Posted by Ann 25 January, 2009 (0) Comment

It’s the end of seven long days, to which several repeating moments helped concrete several truths I know:

1) Facebook is the friends you used to know, Twitter are for those you want to know better.
Repeating a Tweet, I find this to be very true. In the course of one week, I have been bothered by 10 friend requests on Facebook. It is an interruption since not one of these people actually “know me”. They are either friends of friends, or attended the same college, neither of which I constitute as substantial evidence to argue friend status. Twitter does allow me to stretch a hand out to those I don’t know but wish to suck their knowledge from.

2) Texting is NOT a conversation.
Email can be a great way to contact a potential client or prospect, but you will never be able to close the sale via email. You have to actually open your big fat mouth and SPEAK to the person, that is the only way to close the sale. Same with texting. There are people who understand texting is for quick drops of information, not full fledged conversations. The following is the lamest way to coax a conversation:
Text: how are you? Working from home?
Reply: Fine.
Text: What have you been up to? Hows work?
Reply: Great.
Text: Share some of the great?
*Phone turned off*
If I don’t reply to your text, it means the “conversation” is done. Get the hint.

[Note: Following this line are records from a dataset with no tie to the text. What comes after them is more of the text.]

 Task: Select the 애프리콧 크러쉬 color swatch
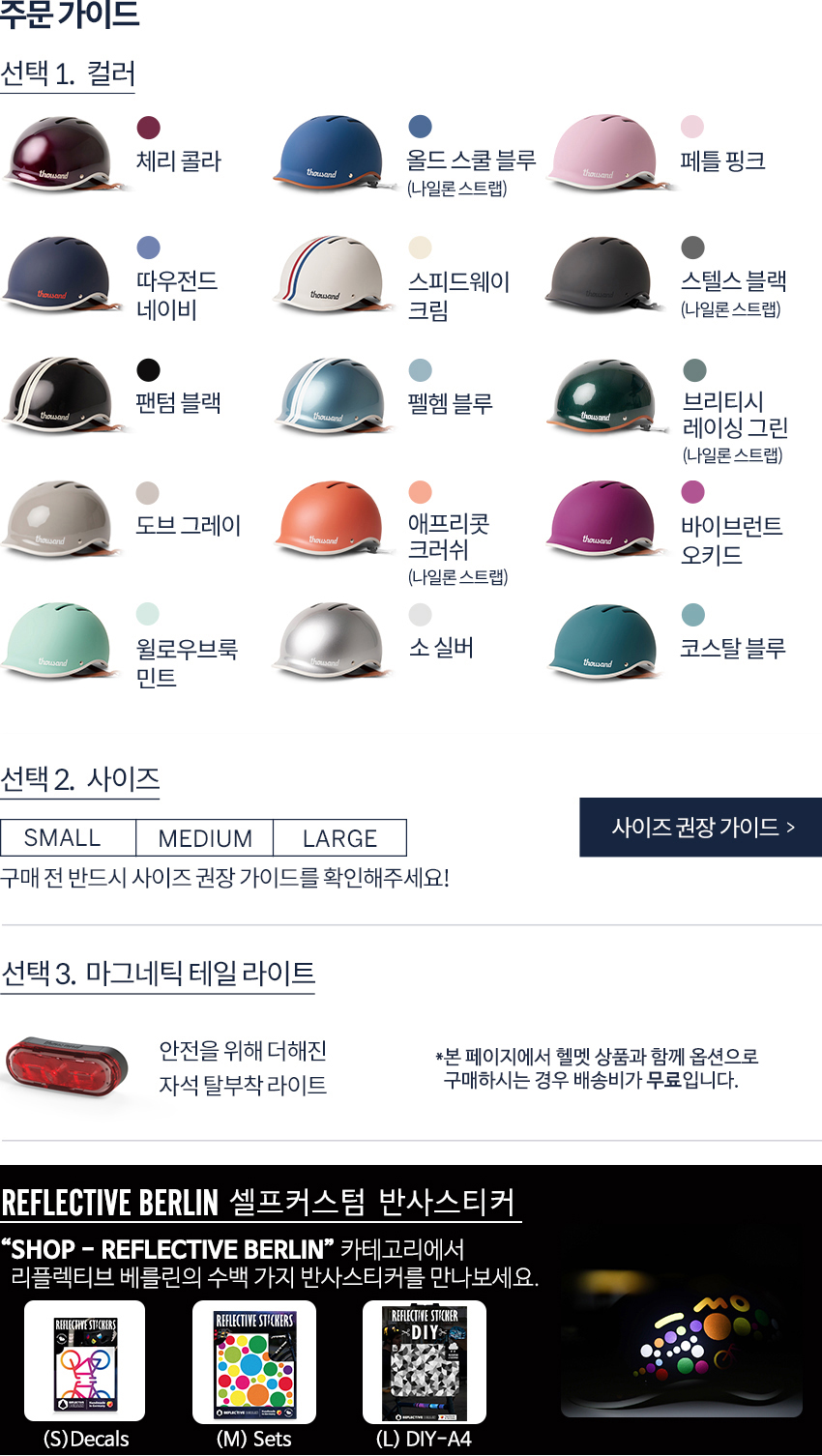[x=420, y=492]
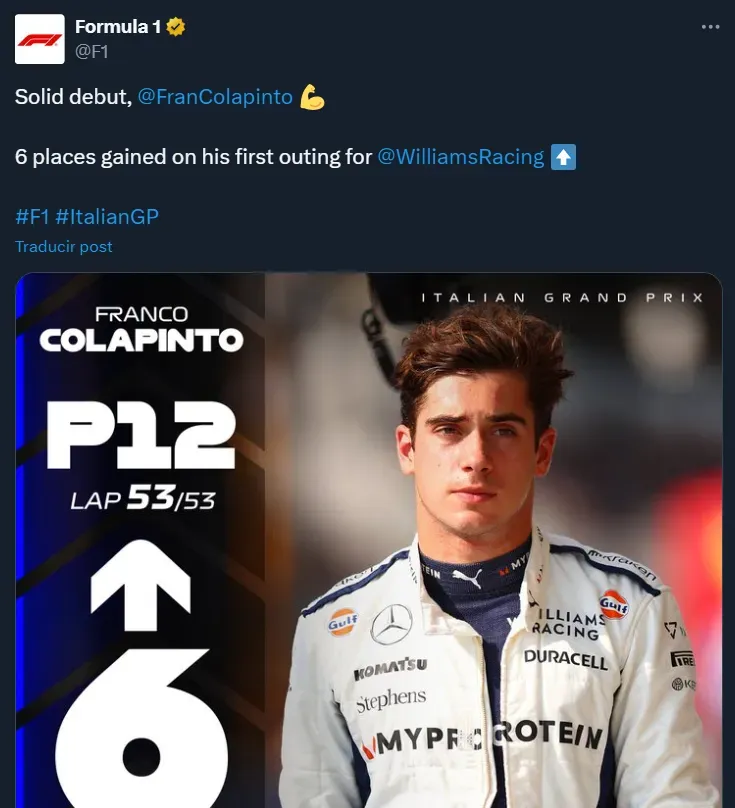Click the Mercedes star logo on the suit
The image size is (735, 808).
[391, 625]
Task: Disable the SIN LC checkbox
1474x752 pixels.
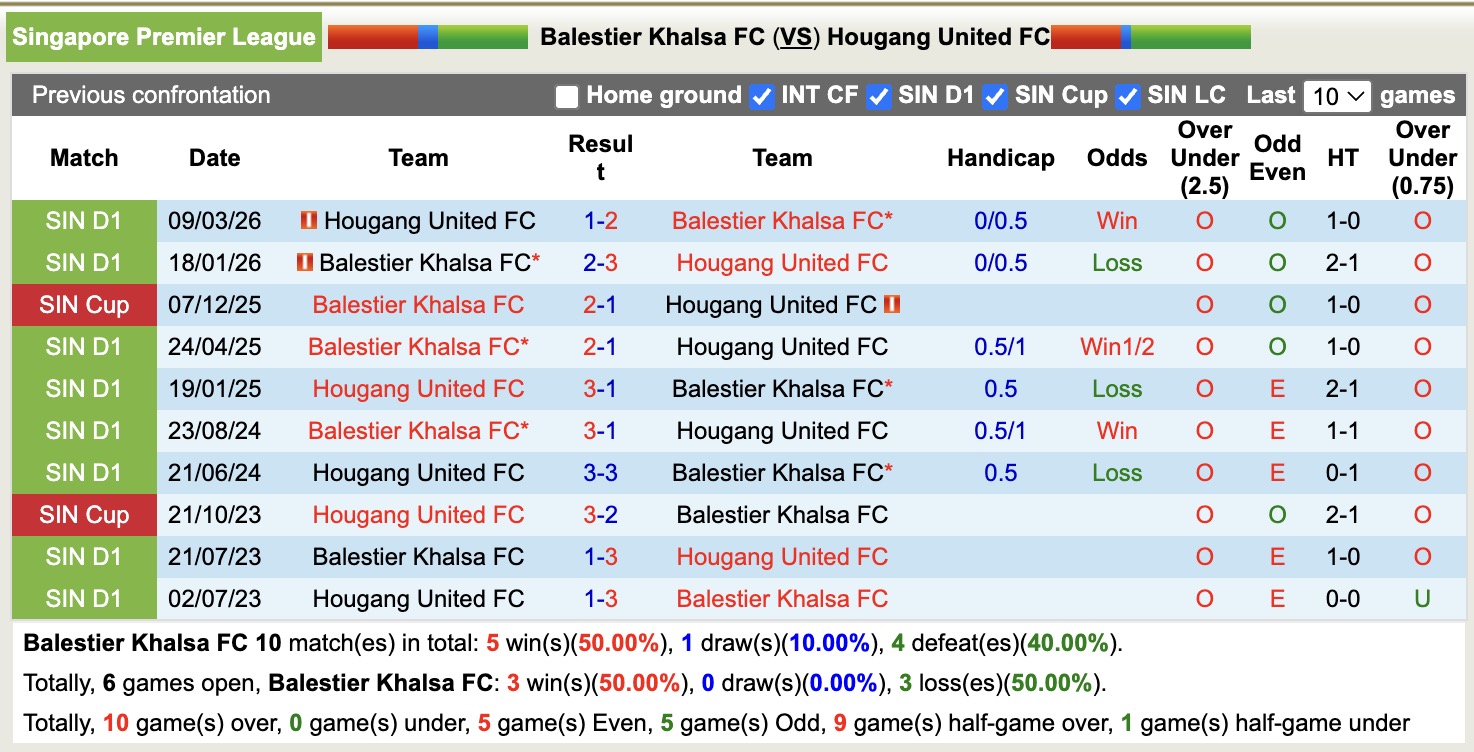Action: pyautogui.click(x=1128, y=96)
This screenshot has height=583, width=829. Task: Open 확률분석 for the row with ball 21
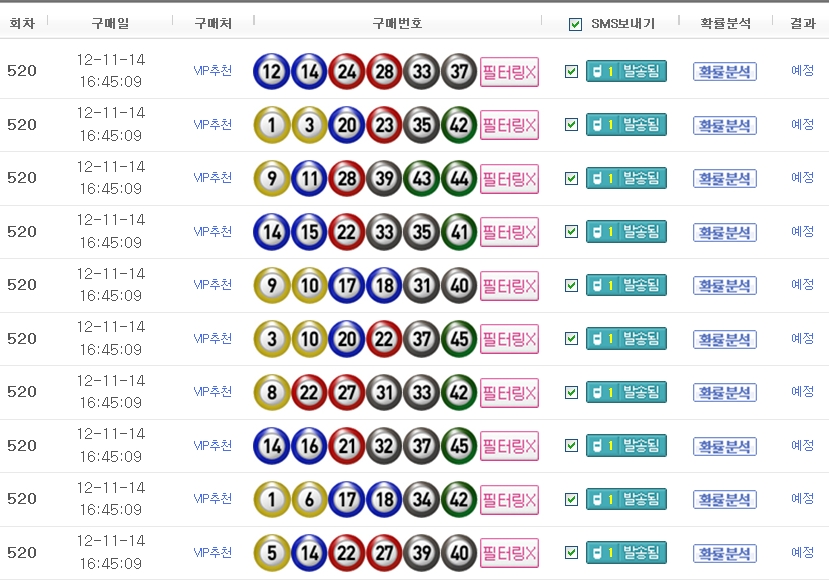(x=724, y=446)
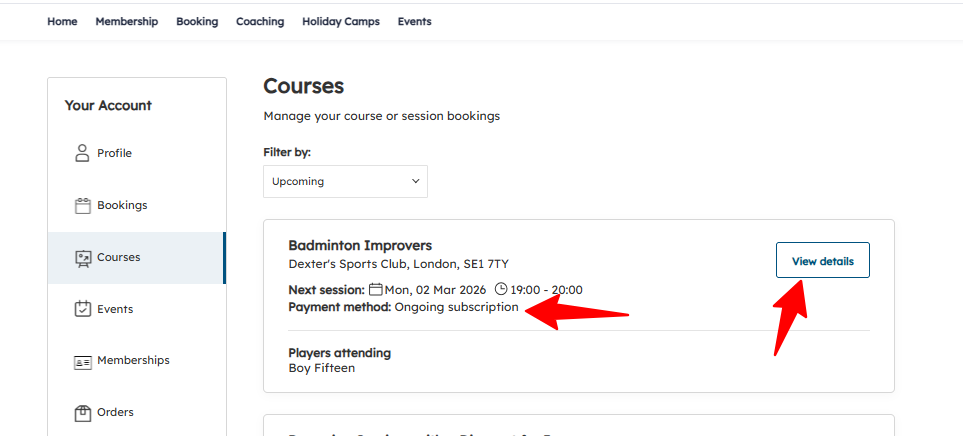Click the Courses presentation board icon

[x=83, y=258]
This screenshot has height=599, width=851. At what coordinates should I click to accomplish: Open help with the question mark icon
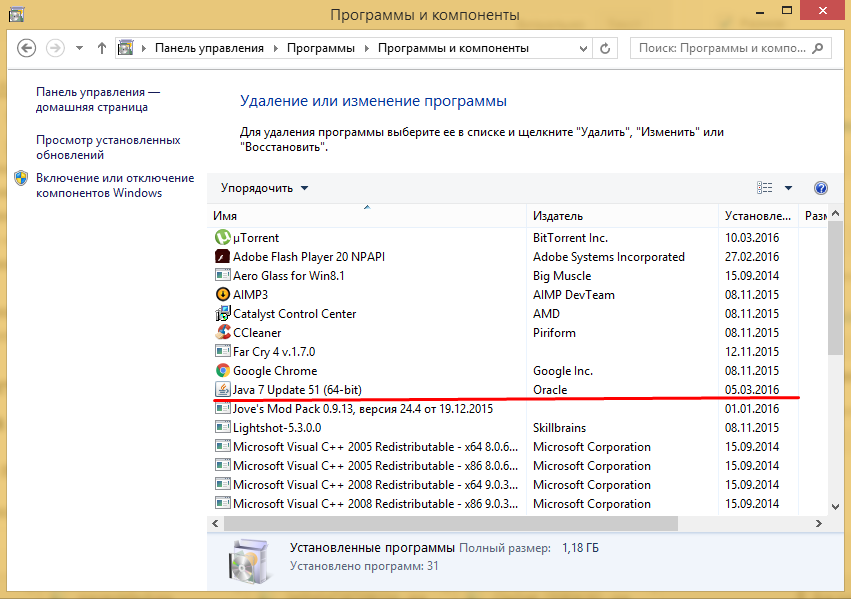coord(821,188)
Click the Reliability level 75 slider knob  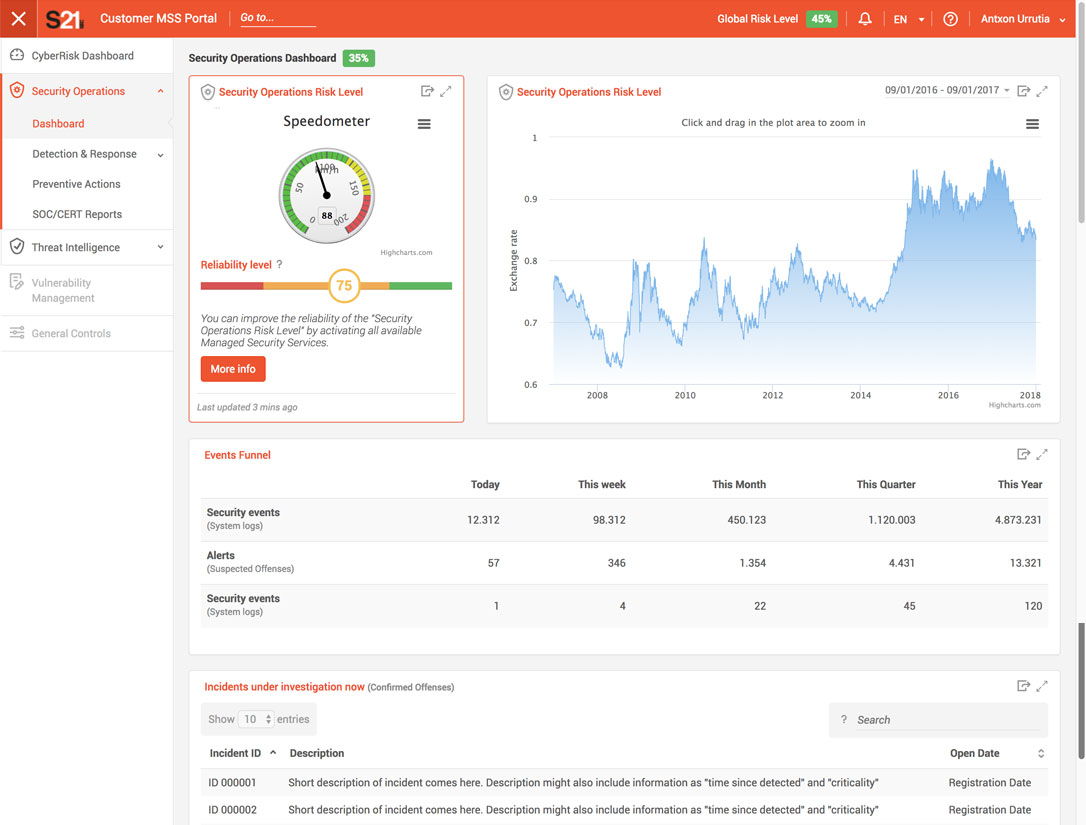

3) Content is one thing, but connection is the key.
I will agree the outspoken self-declaration of cable repair men becoming SEO / social media experts over night, is getting old. There is a trend to which people are selling “knowledge” without any tangible service connected. You can go about anywhere and hear stories of companies paying thousands for SEO consultants to “tell” them what to do, but no doing with it. So, if SEO/SEM is bullshit, then your content is magically indexed right? Um, NO.

You can can create content all fucking day, night, week…but if you don’t use social media networks, (Twitter, cross-blogging, Digg, Stumble Upon, cross link, etc) your site will never really exists. So while “knowledge” workers may be a fading trend, there is an opportunity for real “workers” to put their thumb to the key board and do the grinding work for companies. I mean, how many CEO’s have time to spend all fucking day Twittering and run a company? (Besides social media CEO’s…hello…). There needs to be a balance, and those who offer a balance, can provide valuable service.